Monday, December 28, 2009

Avatar the silent movie




I can think of one thing that would save Avatar (written and directed by James Cameron) and make it a much better movie-going experience. See it with the sound off. No subtitles, please. This avoids the story, which is somewhere between lame and insulting, and the soundtrack, which runs from weak to annoying. All that would be left is the visuals, which are gorgeous and immersive. The last hour of shoot ’em up and explosions can be skipped, too.

There are two moments that approach honest emotion in the entire 2 hour, 40 minute movie: 1. When the main character, the paralyzed Jake Sully, first has his consciousness inserted into an alien avatar and he is able to walk and run. 2. After Jake and Pocahontas -- I mean the native Chieftain’s daughter Neytiri -- bond to flying creatures, very much like the dragonriders of Pern, they recount their flight, waving their hands through the air in an imitation of flight. All the rest is a boring retread of other stories and it is dead on arrival.

The story riffs on the following movies:
Disney’s Pocahontas -- check
Costner’s Dances with Wolves -- check
Every single movie where a white male shows an “inferior culture” how to fight and he is better at pretty much everything (from Tarzan onward, there are hundreds of these movies) -- check
This last trope was the subject of a panel discussion at Wiscon 31, called “What These People Need is a Honky.”

I doubt Cameron reads much science fiction, but if he did he might have come across a similar story by Ursula K. LeGuin, “The Word for World is Forest,” first published in novella form in 1972. Cameron is only 37 years behind in his source material, which is how far behind Hollywood science fiction movies typically are.

The production designer for Avatar argues that since the natives, the Na’vi, are blue aliens and not a specific Earthbound oppressed group (such as, say, Africans or Native Americans), the movie can’t possibly be racist.
“Think of the imagery of the Johnny Weissmuller movies of Tarzan and the portrayal of Africans, which any of us watch today and we go, ‘Oh, that's a little cringe-making.’ . . . By Jim (Cameron) picking a state of existence that does not exist and then all of the jumps of science — like combining human DNA with an alien DNA and projecting a character's consciousness into the new being — all of that creates a ‘there’ where you can stage a story that you can tell with a real freedom. ”
Actually, no. By making the natives non-specific they stand for ALL oppressed and exploited groups. The Na’vi are Tarzan’s Africans, Dances with Wolves’ Native Americans, and every other racist portrayal of an “inferior people” all at once.
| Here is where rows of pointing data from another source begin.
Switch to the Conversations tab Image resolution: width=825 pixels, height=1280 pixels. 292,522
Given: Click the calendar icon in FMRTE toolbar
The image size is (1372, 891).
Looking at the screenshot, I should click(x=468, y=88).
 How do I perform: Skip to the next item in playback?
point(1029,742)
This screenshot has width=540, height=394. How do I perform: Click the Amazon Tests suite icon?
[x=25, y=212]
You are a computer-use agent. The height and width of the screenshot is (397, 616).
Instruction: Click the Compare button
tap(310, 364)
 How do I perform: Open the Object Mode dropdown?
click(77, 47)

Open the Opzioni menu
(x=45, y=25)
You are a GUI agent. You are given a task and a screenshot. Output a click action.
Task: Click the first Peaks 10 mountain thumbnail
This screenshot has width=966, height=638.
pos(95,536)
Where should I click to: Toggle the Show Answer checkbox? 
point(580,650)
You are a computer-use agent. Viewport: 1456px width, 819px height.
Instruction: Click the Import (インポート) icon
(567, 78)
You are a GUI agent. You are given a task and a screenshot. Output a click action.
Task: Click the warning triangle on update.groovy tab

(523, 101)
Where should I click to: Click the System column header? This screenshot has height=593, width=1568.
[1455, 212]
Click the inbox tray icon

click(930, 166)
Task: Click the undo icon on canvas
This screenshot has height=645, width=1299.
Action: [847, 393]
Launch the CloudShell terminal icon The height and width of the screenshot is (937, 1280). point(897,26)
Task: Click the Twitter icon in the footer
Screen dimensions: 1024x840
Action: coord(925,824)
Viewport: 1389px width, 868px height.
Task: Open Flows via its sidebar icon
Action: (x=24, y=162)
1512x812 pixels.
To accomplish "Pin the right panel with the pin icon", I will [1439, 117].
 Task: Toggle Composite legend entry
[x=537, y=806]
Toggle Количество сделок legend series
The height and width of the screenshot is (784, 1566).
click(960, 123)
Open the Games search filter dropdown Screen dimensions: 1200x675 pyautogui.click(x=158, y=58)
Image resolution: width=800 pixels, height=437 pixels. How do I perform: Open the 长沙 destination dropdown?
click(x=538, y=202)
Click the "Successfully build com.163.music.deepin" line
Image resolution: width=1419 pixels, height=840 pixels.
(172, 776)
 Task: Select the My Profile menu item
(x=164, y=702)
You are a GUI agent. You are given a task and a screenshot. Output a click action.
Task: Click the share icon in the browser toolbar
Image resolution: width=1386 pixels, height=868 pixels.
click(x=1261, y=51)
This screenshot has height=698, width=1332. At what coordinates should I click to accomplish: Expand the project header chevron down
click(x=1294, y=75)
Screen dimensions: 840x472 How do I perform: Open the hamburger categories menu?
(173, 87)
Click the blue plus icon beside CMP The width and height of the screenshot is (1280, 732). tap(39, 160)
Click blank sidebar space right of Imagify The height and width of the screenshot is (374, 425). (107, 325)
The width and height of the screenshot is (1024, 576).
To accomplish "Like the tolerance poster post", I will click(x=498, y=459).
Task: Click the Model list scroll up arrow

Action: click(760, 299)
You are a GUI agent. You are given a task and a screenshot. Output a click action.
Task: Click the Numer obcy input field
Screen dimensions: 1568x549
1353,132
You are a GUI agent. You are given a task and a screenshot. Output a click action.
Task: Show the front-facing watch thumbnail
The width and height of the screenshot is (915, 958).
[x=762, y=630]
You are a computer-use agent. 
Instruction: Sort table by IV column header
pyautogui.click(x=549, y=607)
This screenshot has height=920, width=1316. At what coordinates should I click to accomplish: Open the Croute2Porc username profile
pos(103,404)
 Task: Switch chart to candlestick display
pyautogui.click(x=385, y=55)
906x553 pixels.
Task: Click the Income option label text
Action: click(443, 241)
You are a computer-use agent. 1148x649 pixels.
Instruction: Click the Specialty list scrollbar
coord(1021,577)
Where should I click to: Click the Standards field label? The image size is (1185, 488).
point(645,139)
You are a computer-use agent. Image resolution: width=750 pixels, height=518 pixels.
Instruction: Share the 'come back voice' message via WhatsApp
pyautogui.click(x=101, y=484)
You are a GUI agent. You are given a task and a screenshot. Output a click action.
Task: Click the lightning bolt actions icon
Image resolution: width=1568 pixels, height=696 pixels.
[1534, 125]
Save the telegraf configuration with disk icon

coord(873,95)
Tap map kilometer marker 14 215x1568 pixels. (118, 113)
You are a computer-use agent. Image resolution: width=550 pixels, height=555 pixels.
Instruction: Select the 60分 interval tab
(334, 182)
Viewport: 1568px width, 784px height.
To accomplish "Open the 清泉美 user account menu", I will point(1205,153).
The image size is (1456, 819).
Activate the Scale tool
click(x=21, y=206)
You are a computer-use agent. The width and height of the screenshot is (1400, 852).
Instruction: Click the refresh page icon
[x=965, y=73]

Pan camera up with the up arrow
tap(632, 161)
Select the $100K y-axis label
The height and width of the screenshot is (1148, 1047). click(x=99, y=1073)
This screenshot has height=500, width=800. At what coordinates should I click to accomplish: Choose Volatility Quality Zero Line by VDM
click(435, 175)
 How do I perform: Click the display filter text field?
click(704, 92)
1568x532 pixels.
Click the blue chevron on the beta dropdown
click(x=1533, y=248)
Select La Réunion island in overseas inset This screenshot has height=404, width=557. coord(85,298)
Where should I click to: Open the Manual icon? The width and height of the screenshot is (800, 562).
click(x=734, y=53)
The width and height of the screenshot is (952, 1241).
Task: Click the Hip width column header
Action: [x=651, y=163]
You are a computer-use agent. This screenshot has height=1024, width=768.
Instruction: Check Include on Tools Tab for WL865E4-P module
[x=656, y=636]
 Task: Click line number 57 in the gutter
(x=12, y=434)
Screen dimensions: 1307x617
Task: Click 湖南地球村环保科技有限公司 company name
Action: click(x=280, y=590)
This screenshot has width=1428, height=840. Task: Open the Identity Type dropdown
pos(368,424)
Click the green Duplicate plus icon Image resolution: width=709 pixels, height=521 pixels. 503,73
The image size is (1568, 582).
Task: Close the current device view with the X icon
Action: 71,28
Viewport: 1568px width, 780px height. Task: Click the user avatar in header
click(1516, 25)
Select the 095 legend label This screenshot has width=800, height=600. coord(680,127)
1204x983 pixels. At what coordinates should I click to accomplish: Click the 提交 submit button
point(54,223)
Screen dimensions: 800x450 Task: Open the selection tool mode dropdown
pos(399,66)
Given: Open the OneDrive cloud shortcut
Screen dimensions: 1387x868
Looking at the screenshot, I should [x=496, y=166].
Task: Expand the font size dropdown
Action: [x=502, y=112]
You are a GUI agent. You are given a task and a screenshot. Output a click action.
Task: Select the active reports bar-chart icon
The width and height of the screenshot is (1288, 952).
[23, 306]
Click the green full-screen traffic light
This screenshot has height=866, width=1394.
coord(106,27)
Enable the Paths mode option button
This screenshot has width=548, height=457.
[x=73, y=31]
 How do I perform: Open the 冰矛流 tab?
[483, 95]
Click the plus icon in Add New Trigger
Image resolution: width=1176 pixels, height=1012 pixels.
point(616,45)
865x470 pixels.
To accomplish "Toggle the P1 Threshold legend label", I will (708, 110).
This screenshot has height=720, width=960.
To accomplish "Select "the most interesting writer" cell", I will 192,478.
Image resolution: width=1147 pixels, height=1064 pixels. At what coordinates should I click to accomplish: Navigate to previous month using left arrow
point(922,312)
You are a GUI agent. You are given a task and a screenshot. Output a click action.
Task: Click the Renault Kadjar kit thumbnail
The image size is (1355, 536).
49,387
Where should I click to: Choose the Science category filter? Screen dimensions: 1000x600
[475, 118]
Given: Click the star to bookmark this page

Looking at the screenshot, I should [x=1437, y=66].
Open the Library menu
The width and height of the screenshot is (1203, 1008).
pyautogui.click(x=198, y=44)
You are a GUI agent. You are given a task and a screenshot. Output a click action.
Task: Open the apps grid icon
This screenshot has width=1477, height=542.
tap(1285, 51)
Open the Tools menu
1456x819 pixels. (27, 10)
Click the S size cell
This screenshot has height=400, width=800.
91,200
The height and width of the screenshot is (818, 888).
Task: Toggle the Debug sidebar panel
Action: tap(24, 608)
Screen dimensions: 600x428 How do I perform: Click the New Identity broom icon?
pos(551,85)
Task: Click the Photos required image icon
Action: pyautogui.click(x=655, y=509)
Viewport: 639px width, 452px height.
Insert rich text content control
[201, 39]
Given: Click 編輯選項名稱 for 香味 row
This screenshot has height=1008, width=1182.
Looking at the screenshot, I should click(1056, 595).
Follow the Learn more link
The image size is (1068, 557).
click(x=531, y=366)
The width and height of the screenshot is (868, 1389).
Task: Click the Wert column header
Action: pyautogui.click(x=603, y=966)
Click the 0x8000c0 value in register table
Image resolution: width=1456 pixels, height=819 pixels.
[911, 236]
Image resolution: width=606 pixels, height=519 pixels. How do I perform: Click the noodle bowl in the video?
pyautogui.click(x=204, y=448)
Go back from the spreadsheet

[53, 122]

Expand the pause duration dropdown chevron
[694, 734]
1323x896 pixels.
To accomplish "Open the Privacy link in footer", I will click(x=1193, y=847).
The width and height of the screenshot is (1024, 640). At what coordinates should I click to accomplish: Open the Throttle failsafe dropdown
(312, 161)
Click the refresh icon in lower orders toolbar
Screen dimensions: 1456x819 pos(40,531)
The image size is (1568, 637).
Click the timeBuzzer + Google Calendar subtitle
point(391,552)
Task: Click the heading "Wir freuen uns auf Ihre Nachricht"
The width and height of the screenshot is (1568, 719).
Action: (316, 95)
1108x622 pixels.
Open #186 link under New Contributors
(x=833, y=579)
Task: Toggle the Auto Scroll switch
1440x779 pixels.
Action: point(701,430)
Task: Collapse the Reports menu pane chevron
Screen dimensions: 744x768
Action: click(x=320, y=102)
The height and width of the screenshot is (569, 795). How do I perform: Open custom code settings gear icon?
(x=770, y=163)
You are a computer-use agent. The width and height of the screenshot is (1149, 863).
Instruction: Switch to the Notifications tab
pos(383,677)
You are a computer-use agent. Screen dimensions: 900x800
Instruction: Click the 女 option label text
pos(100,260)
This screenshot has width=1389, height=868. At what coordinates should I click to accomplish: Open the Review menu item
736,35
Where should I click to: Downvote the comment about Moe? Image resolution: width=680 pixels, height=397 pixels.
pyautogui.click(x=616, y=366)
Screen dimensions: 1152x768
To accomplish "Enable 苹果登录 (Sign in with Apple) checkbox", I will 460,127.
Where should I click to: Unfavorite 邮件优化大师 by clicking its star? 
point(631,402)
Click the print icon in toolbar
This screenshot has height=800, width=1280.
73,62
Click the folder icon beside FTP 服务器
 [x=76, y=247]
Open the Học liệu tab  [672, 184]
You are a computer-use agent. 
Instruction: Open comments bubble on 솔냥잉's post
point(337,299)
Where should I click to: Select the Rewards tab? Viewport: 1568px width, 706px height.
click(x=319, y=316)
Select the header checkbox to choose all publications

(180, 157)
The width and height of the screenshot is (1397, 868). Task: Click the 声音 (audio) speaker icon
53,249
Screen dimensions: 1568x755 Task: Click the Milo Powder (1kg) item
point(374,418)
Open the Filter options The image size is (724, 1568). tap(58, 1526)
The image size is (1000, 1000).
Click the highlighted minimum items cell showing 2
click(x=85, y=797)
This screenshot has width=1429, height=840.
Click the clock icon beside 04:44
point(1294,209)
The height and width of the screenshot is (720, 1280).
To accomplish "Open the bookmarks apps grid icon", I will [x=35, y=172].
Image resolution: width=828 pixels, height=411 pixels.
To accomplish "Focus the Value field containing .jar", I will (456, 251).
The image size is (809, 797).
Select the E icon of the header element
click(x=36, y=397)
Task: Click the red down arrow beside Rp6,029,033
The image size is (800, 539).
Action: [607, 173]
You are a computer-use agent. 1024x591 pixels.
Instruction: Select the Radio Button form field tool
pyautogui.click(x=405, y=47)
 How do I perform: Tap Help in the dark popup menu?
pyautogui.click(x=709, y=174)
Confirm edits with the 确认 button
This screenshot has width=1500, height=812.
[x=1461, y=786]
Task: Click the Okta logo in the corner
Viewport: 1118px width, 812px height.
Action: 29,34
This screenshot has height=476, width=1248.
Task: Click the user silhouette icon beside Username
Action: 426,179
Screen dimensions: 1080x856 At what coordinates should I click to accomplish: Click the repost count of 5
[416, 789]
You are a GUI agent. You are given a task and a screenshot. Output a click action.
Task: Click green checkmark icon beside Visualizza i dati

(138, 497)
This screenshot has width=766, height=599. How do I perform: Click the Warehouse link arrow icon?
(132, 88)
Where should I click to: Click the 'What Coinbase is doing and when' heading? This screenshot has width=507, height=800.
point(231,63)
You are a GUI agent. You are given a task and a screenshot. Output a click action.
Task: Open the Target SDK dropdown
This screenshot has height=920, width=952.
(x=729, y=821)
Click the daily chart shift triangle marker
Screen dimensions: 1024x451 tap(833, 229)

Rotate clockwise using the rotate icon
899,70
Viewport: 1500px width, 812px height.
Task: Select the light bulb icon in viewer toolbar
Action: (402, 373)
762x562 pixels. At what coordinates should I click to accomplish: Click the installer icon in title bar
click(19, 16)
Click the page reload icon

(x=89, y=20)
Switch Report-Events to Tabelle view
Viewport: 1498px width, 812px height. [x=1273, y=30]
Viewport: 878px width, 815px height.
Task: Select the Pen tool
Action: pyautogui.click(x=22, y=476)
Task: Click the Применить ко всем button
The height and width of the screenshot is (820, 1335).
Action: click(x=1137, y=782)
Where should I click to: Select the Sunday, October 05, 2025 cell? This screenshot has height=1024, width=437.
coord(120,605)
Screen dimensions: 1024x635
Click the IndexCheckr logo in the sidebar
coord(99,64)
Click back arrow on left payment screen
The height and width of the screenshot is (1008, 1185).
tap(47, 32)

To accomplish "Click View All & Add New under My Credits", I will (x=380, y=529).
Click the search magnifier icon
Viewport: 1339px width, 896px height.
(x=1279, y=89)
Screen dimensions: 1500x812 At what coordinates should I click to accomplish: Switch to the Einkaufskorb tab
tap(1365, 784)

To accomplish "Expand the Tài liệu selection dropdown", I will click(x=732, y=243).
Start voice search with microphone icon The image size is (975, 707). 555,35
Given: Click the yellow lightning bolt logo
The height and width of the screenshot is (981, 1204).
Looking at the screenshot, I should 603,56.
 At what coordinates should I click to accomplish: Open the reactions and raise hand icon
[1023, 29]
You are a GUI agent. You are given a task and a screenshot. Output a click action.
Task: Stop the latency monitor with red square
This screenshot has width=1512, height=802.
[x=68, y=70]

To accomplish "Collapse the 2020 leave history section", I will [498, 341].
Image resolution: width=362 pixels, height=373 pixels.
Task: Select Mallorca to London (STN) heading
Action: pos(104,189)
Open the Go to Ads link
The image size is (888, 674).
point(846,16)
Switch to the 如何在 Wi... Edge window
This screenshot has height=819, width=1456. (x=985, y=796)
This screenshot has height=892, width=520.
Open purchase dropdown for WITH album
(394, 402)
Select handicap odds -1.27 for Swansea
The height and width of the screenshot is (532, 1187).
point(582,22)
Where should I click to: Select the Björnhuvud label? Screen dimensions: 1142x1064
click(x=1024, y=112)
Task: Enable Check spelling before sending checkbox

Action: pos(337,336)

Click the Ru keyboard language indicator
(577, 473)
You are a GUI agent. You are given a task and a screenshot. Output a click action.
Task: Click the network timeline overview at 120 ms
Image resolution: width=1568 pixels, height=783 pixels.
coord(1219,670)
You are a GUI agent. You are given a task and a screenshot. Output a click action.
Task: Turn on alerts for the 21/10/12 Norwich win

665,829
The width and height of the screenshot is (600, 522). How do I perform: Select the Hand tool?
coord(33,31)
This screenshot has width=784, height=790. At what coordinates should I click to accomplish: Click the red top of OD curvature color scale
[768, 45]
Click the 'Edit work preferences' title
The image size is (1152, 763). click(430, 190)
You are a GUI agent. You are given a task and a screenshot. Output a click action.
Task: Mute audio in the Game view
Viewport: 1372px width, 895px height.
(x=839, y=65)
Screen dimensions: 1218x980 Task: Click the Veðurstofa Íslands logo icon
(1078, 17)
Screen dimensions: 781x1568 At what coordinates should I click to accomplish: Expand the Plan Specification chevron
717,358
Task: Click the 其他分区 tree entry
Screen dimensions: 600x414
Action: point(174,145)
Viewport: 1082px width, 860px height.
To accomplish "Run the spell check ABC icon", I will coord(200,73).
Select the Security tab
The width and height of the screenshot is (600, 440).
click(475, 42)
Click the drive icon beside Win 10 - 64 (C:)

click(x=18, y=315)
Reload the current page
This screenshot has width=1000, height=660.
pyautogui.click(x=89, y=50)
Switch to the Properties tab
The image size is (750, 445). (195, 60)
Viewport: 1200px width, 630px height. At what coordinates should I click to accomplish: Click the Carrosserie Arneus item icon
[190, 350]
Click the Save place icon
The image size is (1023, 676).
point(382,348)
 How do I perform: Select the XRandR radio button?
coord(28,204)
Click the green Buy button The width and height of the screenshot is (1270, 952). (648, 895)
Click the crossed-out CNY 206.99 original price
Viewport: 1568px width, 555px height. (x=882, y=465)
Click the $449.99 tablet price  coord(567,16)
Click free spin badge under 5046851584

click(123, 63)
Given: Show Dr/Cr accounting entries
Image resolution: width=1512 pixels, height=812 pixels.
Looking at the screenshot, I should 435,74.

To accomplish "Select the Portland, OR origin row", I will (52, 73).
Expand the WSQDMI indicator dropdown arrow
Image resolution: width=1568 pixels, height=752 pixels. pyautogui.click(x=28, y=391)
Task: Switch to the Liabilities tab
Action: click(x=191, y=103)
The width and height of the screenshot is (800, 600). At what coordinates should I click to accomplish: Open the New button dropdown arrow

Cameron is able to mount huge, visually stunning productions (Avatar, Titanic, The Abyss), unfortunately each film is hobbled by painfully bad storytelling. The characterizations are weak and plot developments are obvious far in advance. Who wrote these wretched, broken screenplays? Oh, that would be James Cameron.

Edited to add:
I don't mean to suggest that Ursula K. LeGuin's novella "The Word for World is Forest" is infected with the same sort of racism. Far from it. Her story is better in every way than the Avatar story.